A classe mais
humilde encontrava-se, mais frequentemente, nos chafarizes. Ali iam as donas de
casa , diariamente, pegar a fila, com seus vasilhames, com fins de abastecer os
depósitos de casa : o pote, a jarra, o tonel, a bacia. A água ainda não descia, amestrada, em canos das fontes do pé da serra. Enquanto
aguardavam a vez, conversas puxavam conversas, fofocas fluíam , como a água do
chafariz. “Vitalina , minha comadre, parece que tá buchuda de um comerciante da
Rua Grande !” “Hercília, tem saído de
casa de tardezinha, dizendo que vai buscar lenha no cafundó. Acho que anda
costurando pra fora!” “Marreco, ontem, furou dois cabras!” Água escorrendo,
latas d´água na cabeça, lá iam subindo as mulheres ladeira acima. O chafariz
era o grupo de WhatsApp da época.
O chafariz era um
anexo das nossas fontes do pé da serra. O murmuro das águas impregnava a
vizinhança de uma tranquilidade de levada
corrente. Transeuntes lavavam-se, banhavam-se, aplacando o calor do dia a dia. As vidas
pareciam mais líquidas, fluindo lentamente sem estertor e sem cascatas à medida
que as horas serpenteavam , sem pressa,
em direção à foz crepuscular. As pessoas , mais úmidas, imantavam-se um
pouco da limpidez da água.

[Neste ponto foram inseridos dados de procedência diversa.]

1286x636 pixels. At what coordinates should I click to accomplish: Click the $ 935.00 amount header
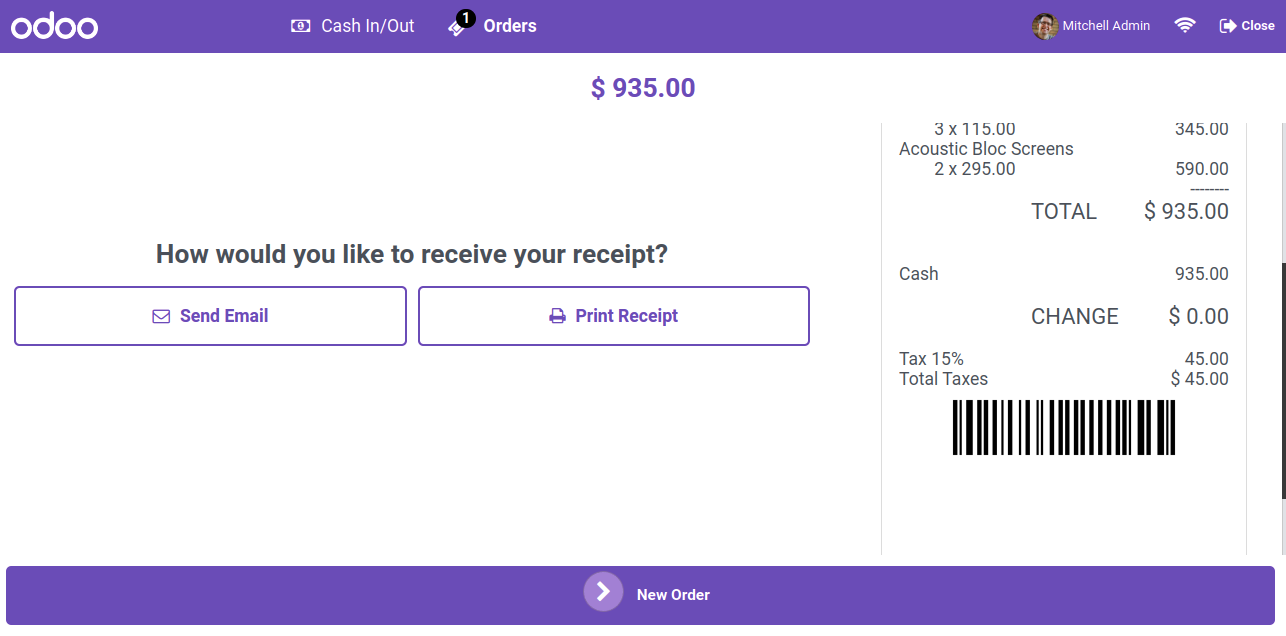pos(643,88)
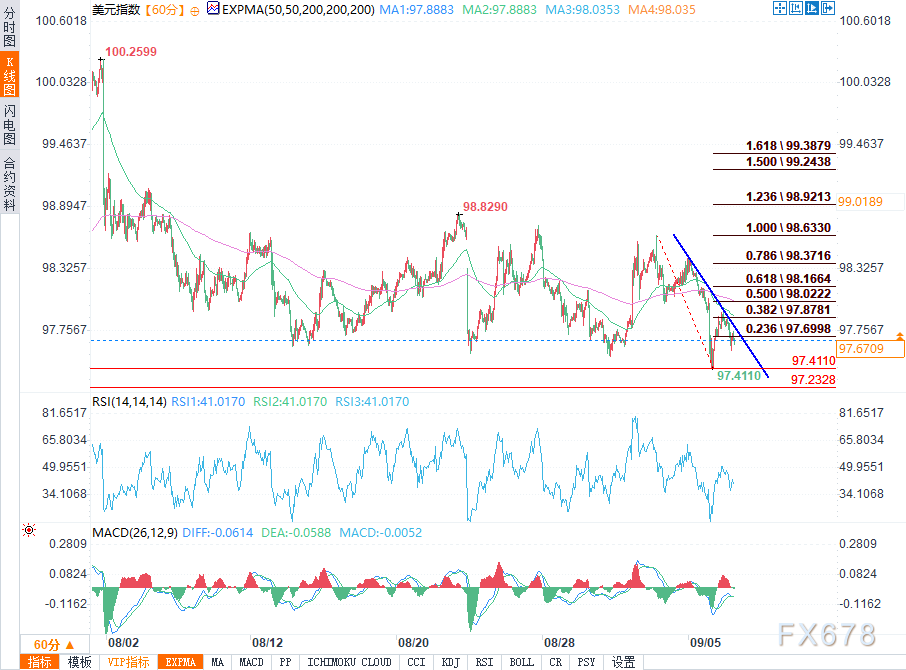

As almas faziam-se mais transparentes como se
ungidas , novamente, em pia batismal. Ao voltarem para a pobreza de suas casas,
apaziguados e bentos pelas águas de Oxum, os espíritos pairavam por sobre a
miséria: como se as águas já se lhe bastasse.
Como se o dilúvio já não existisse, como
se alguém gritasse “Terra a vista ! ” e a pombinha acabasse de retornar com o
galho de oliveira dependurado no bico.